» **EXERCISE DETAILS**
Among the entries below, how many lines contain "menu"? Answer with the number only.

Start of MATERIAL SHOWN

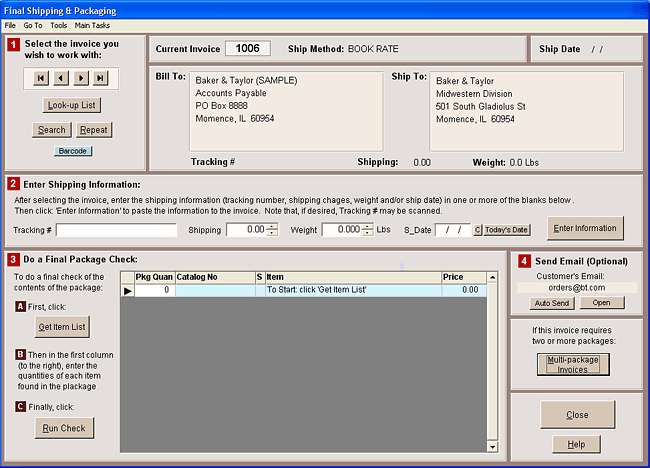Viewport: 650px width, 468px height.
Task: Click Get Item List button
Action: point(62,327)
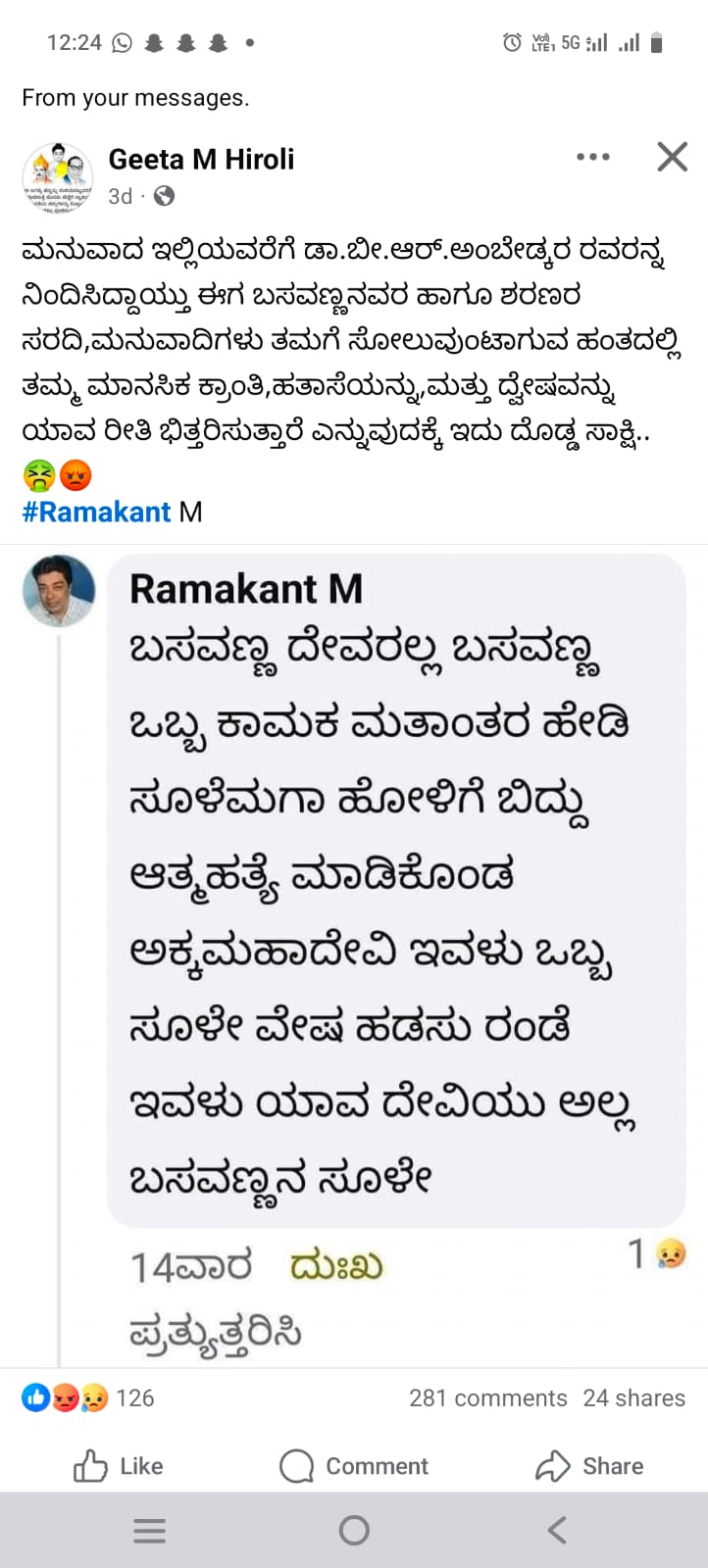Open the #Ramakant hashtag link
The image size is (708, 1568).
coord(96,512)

End of MATERIAL SHOWN
Start of MATERIAL SHOWN

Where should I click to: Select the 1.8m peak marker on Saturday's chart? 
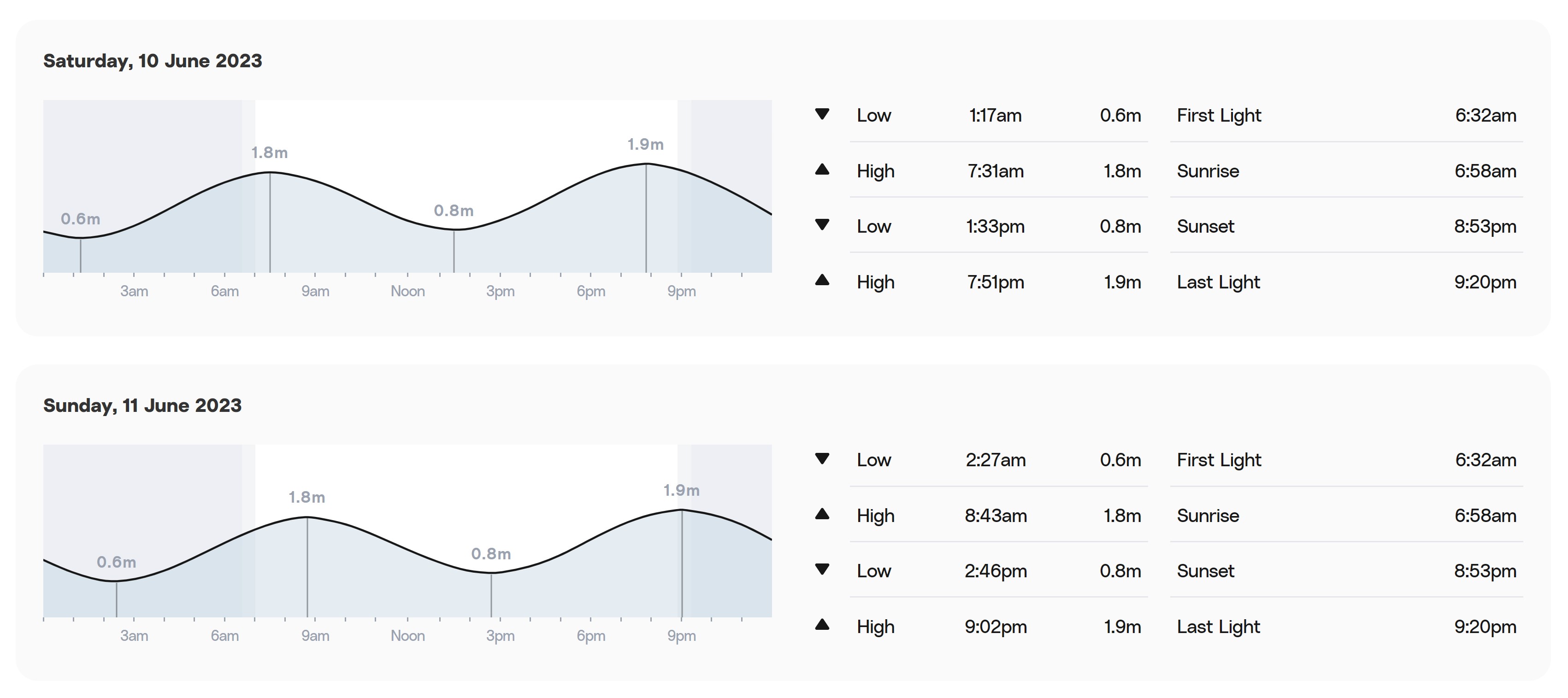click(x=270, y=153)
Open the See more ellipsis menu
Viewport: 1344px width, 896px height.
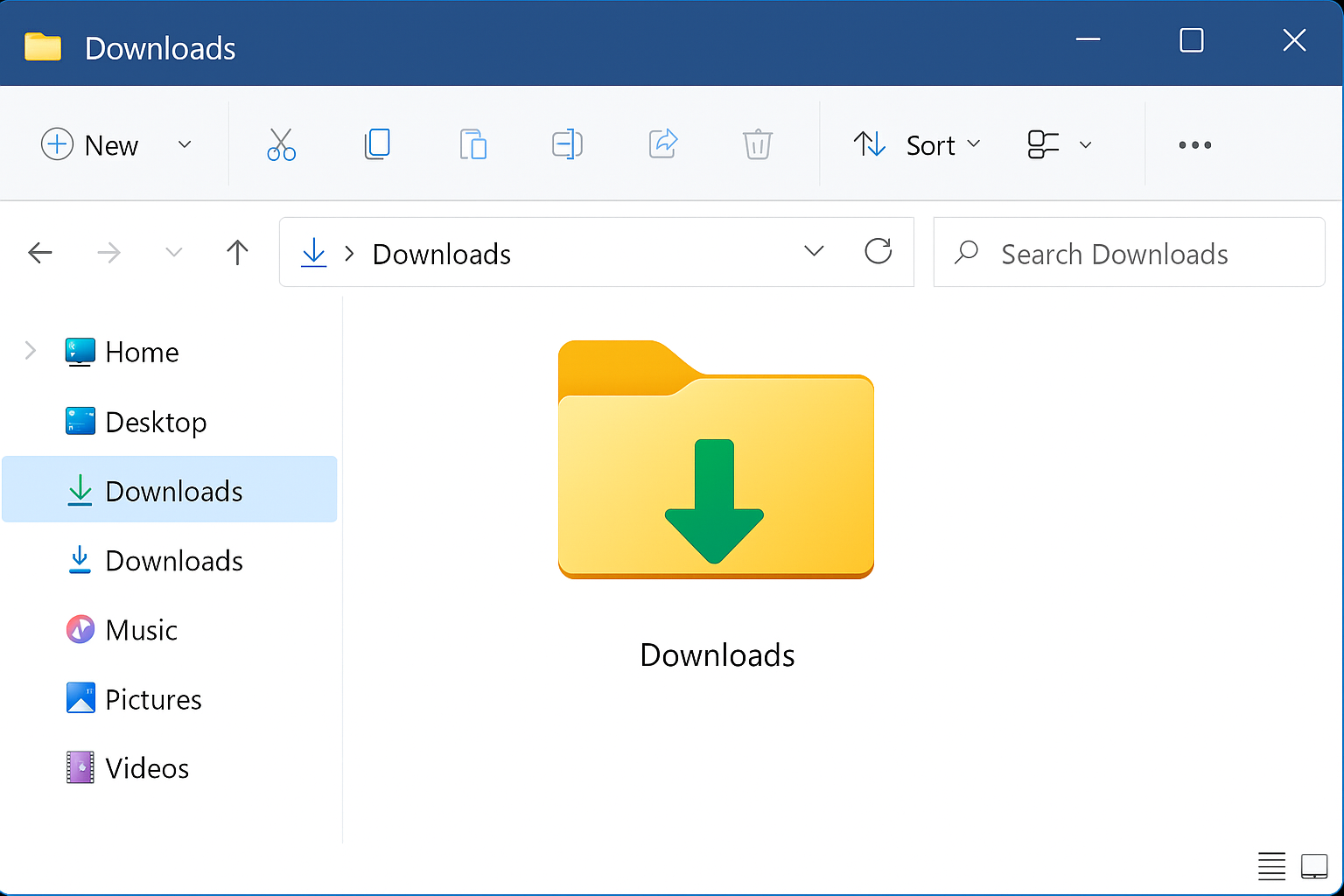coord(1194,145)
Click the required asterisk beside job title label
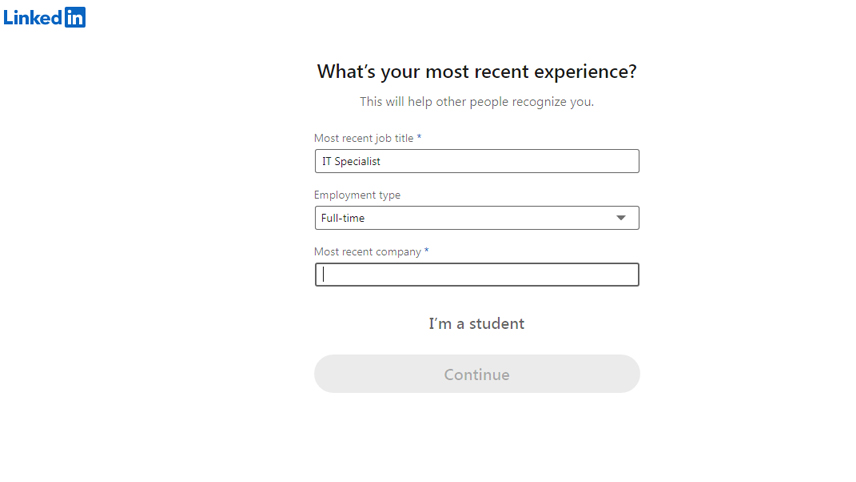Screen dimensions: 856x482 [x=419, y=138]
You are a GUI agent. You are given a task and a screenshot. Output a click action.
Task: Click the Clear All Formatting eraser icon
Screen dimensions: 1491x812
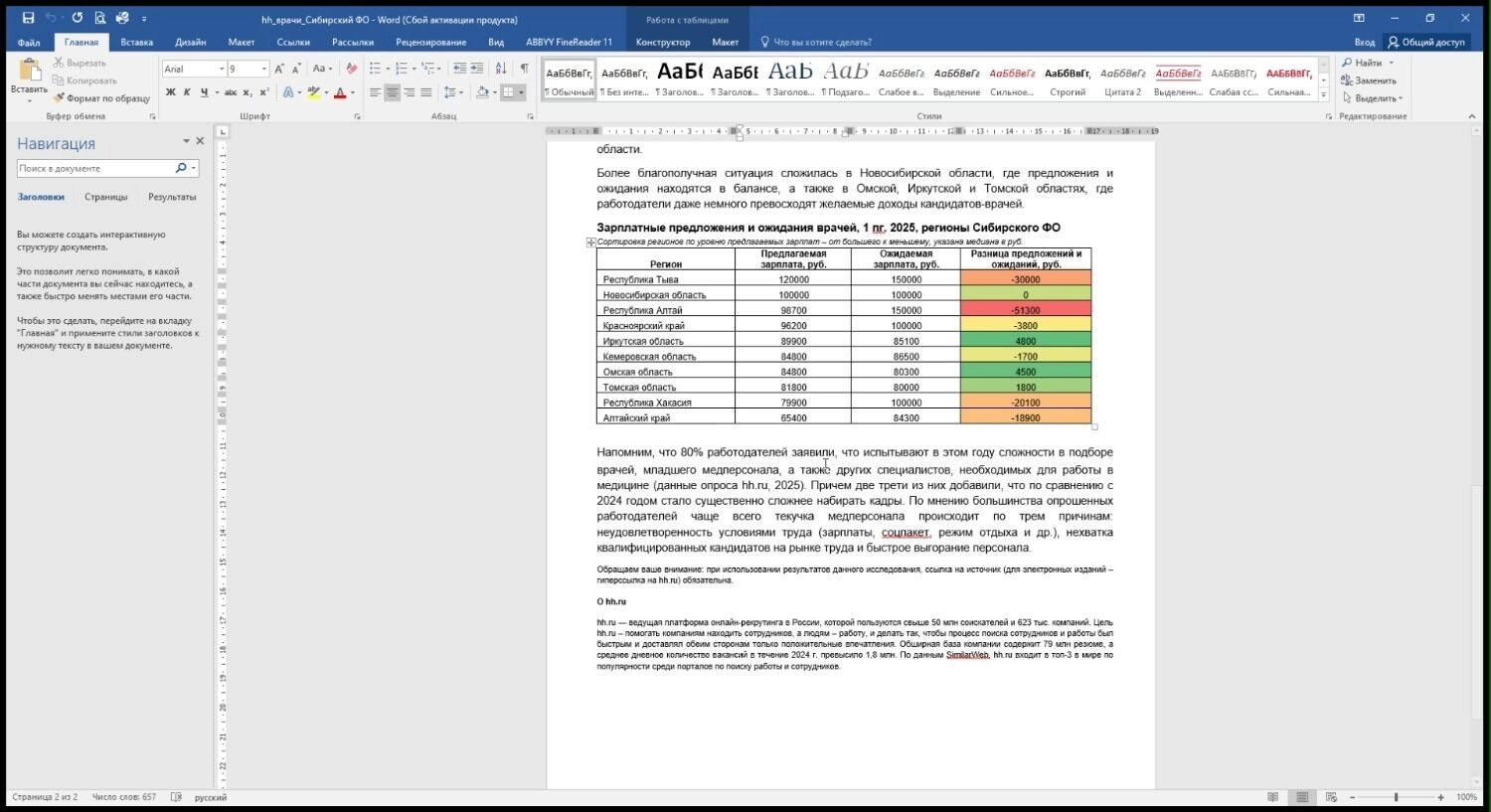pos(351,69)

End of MATERIAL SHOWN
Start of MATERIAL SHOWN

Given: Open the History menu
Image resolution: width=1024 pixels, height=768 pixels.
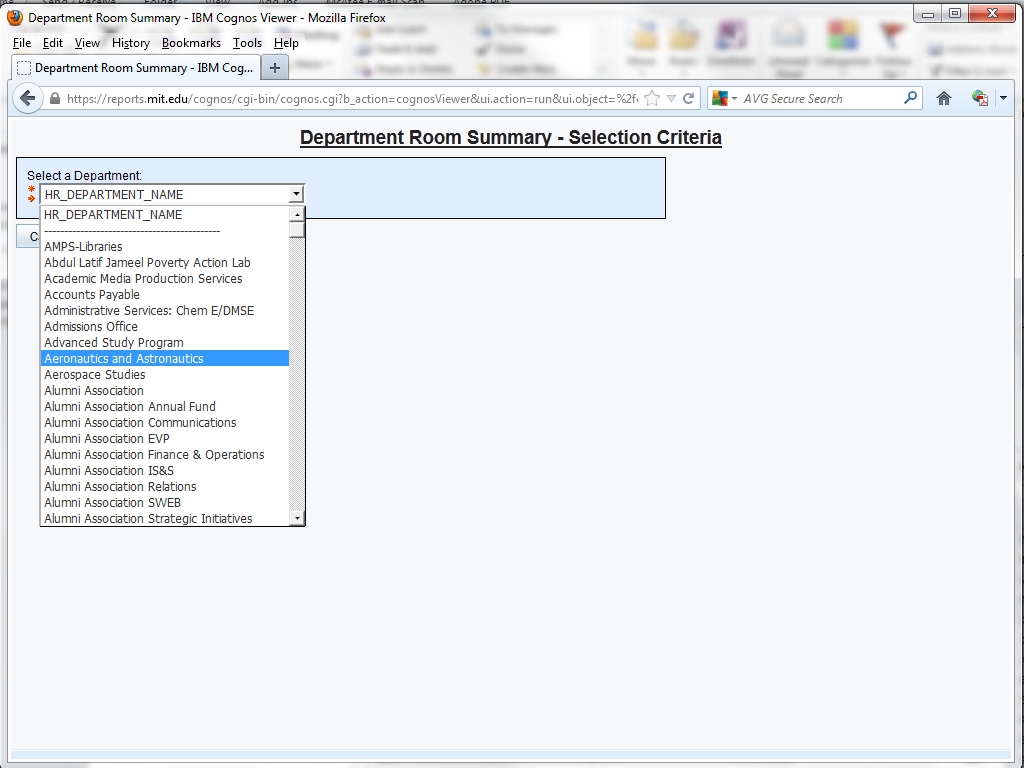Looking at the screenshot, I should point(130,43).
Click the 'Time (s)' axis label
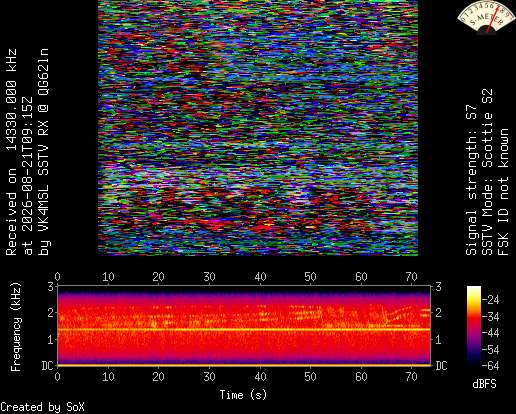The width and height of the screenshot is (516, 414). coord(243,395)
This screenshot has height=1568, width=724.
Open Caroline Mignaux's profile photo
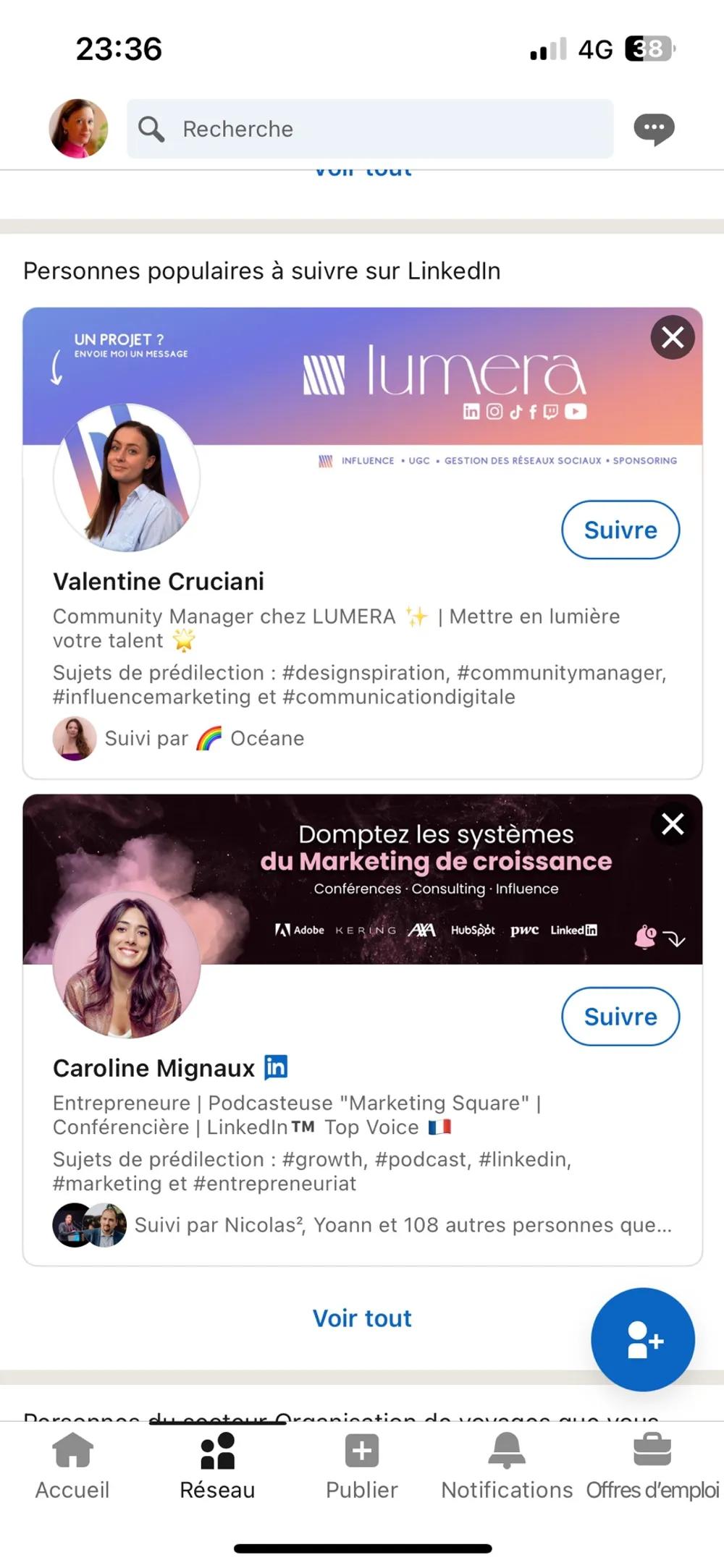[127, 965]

End of MATERIAL SHOWN

» **SOLUTION TO THIS EXERCISE**
2